The reach of Saint Thomas?

by Archaeos9

Stories that I've been told about Saint Thomas say that he travelled out of Judea to preach, and his last known location was somewhere in India. Is there any evidence that shows how far west he actually travelled before the end of his life? Given the physical and political geography along his most probable route, how far was he likely to have travelled?

GeorgiusFlorentius

The tradition comes from a curious text called the Acts of (Judas) Thomas, which was written before 226 CE — at worst, approximately two hundred years after the events it purports to tell, even if it may be earlier. We have no (as far as I know) mention of this Indian mission in traditions that can be securely placed 200. As you may notice, this is a long time, especially for oral tradition, which has a tendency to dissolve truth it contains very fastly. However, if we want to salvage (or at least to try to) something from the text, we can notice that the narrative kernel in the Acts boils down to the following elements: Thomas sailed to India in the boat of a merchant called Habbam (whence? we don't know, but Mesopotamia and Yemen have been proposed), where he met a king called Gudnaphar (also known as Gondophares) and his brother Gad.

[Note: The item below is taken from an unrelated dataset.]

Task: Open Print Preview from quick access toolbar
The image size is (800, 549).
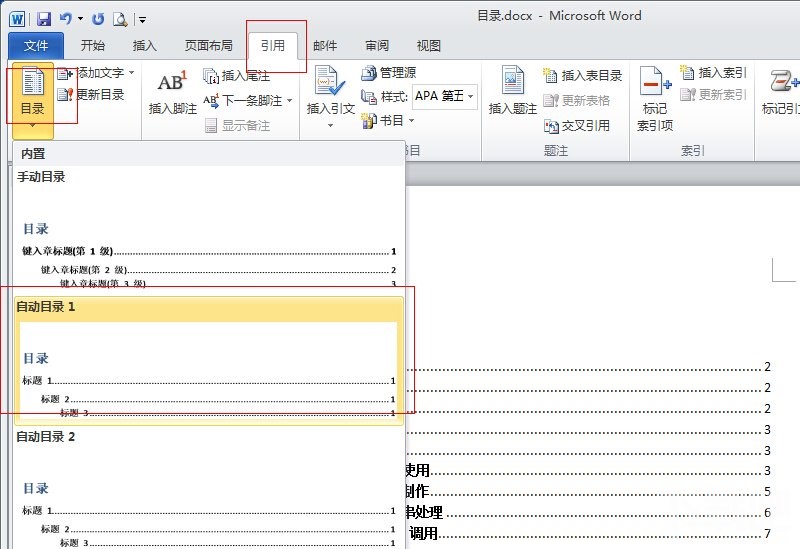Action: (120, 19)
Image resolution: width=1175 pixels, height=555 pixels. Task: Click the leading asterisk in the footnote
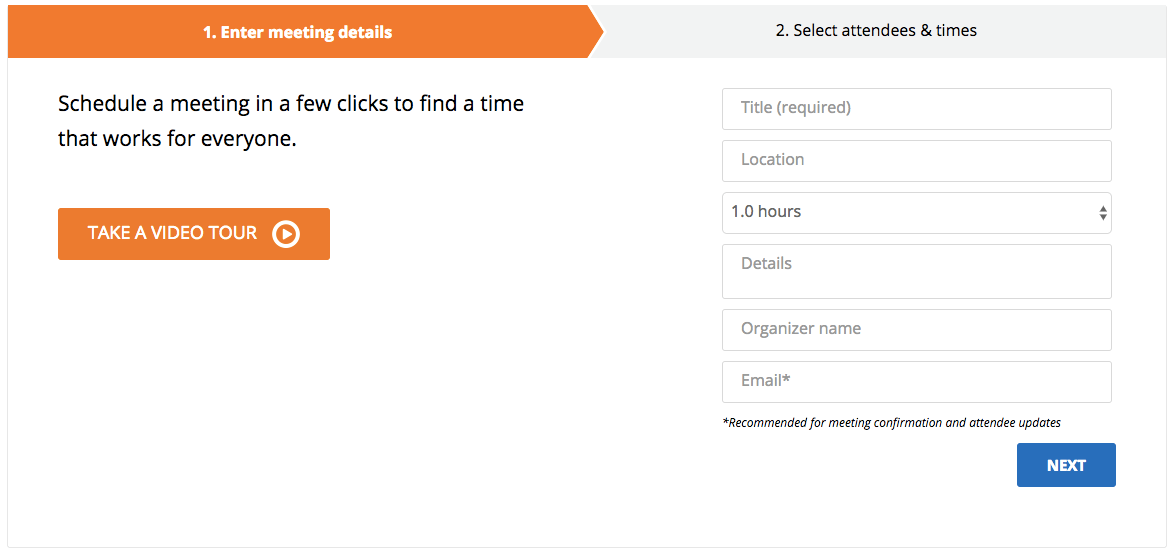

As I have said, if you are trying to assess the reliability of the text on the basis of purely internal evidence, you are probably going to conclude that it is bogus, and think that the Indian elements were made up later. However, we happen to know that a king called Gudnaphar ruled from 20 CE to after 46 (thanks to epigraphic evidence—however, this dating is contested), an ideal timeframe for Thomas' trip. We also have coin issues that mention Gudnaphar with the title Gadana. On the one hand, I must admit that this is quite compelling evidence—given the usual imprecision of writings on distant cultures in Antiquity, managing to achieve this degree of historical precision strongly suggests the existence of contemporary independent written source. On the other, the mishandling of information suggests that this source could have had nothing to do with pastoral concerns (it could have been a travelogue, for instance), and that the writter of the Acts did his homework well to create verisimilitude. An intermediate position would be to assume (quite reasonably, in fact) that Thomas, or a 1st-century Christian who knew the area, only had a dim vision of who was king, and therefore committed the initial misinterpretation of Gadana as a personal name.

As for your question on Thomas' itinerary, the capital of Gondophares' kingdom (Taxila) was situated in modern Pakistan. Even if we are sanguine about the value of the Acts, nothing it says on Thomas' adventures that can point to more eastern ventures (except for the existence of christians in South India who apparently say that their communities were created by Thomas; but I strongly suspect that this may be a contamination by Westerners).